Frankly, discussion and communication is where document sharing and collaboration falls down. We have plenty of communication options (email, text messaging, video etc.) but none of them have been thoughtfully integrated into document collaboration.

For Office documents you have comments within documents. In Office 2013 that was enhanced so there’s replies/discussion within each comment.

What’s lacking is provision for an overall discussion in each document. Somewhere for the document owner to explain what’s needed from the collaboration like:

Here’s the draft plan for marketing in Q2 2014. I’m not happy with it and would appreciate any ideas you have. Please add any ideas or put them in this discussion. All edits to be done by 28 Feb. Thanks Fred.

Or

This document is ‘done’ but I’d like everyone to CAREFULLY check for accuracy of the figures quoted and my shakey grasp of English grammar. Deadline 28 Feb. Thanks Bruce.

Sure, these messages can be sent via email or separate IM but they’d be better within the document. At present the only workaround is a comment right at the top of the document.

You can have Instant Messaging discussions while editing a document but they are stored separate from the document. People who are offline during the discussion can’t see the IM that occurred in their absence.

There’s no provision for the document owner to set a deadline within the document. Nor is there any way for each collaborator to indicate that have finished their edits.

It’s also hard to know, from looking at the document, whether a collaborator has finished their edits or checks.  Ideally each collaborator should have a short overall comment area in the document for remarks like:

Bruce: “Partly done … off to lunch and then the marketing meeting”

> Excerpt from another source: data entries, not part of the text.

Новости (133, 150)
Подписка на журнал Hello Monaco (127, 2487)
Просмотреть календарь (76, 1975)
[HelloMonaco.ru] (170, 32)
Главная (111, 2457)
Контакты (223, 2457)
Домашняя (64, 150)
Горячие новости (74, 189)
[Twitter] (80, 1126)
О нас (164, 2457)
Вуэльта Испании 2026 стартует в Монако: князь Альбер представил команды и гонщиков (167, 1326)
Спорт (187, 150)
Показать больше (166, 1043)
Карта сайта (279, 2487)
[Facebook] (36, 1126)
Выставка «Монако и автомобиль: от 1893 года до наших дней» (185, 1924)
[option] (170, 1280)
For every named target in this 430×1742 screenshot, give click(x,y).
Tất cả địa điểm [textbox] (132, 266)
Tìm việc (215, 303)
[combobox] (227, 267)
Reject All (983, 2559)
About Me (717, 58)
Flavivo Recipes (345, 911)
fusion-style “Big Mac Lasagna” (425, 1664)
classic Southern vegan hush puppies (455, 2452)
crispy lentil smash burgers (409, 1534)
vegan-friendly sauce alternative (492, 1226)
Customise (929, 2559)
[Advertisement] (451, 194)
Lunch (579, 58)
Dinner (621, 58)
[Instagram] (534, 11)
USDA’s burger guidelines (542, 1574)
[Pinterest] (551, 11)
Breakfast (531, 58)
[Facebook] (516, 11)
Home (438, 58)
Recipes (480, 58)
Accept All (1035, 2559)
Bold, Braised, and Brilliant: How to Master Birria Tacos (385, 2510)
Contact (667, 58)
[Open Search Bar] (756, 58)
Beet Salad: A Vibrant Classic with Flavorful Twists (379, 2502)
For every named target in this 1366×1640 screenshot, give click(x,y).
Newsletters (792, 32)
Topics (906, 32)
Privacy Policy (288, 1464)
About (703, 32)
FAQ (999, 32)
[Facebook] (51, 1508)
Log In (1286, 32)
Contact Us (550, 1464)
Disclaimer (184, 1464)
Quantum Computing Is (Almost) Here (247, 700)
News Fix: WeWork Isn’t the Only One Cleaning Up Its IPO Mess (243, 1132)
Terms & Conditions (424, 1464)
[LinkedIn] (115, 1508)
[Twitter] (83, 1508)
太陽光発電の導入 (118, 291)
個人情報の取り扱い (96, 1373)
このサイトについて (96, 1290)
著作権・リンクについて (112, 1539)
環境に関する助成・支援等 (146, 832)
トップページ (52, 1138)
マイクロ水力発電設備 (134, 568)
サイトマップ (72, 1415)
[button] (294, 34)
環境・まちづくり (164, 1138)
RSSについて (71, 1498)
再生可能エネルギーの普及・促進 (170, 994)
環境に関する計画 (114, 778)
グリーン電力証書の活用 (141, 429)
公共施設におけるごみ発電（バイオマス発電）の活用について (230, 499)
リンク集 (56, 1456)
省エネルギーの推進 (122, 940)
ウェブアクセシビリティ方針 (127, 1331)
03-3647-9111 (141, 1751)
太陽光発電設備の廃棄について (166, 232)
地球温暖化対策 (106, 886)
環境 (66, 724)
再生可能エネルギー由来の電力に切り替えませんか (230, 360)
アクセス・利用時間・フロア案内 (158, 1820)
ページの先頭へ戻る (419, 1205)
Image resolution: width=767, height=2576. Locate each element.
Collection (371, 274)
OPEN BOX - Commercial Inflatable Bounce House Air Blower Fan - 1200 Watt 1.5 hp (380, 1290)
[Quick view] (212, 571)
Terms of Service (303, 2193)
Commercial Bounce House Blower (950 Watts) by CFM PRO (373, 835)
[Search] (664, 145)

Andrea: “All done … looks great except for the para’s I’ve commented.”

It’s little wonder that many people and organizations continue to collaborate via email. They can maintain an overall discussion and level of control not possible in most cloud collaboration.


Privacy

And there’s also the privacy problem. Despite Microsoft’s protests, it’s clear that anything stored in the cloud on OneDrive etc is vulnerable to access by unauthorized people or organizations.

Either Microsoft itself or government agencies can get the documents without your knowledge. At the very least they get ‘meta-data’ on the document like name, who accesses it, when, where from etc.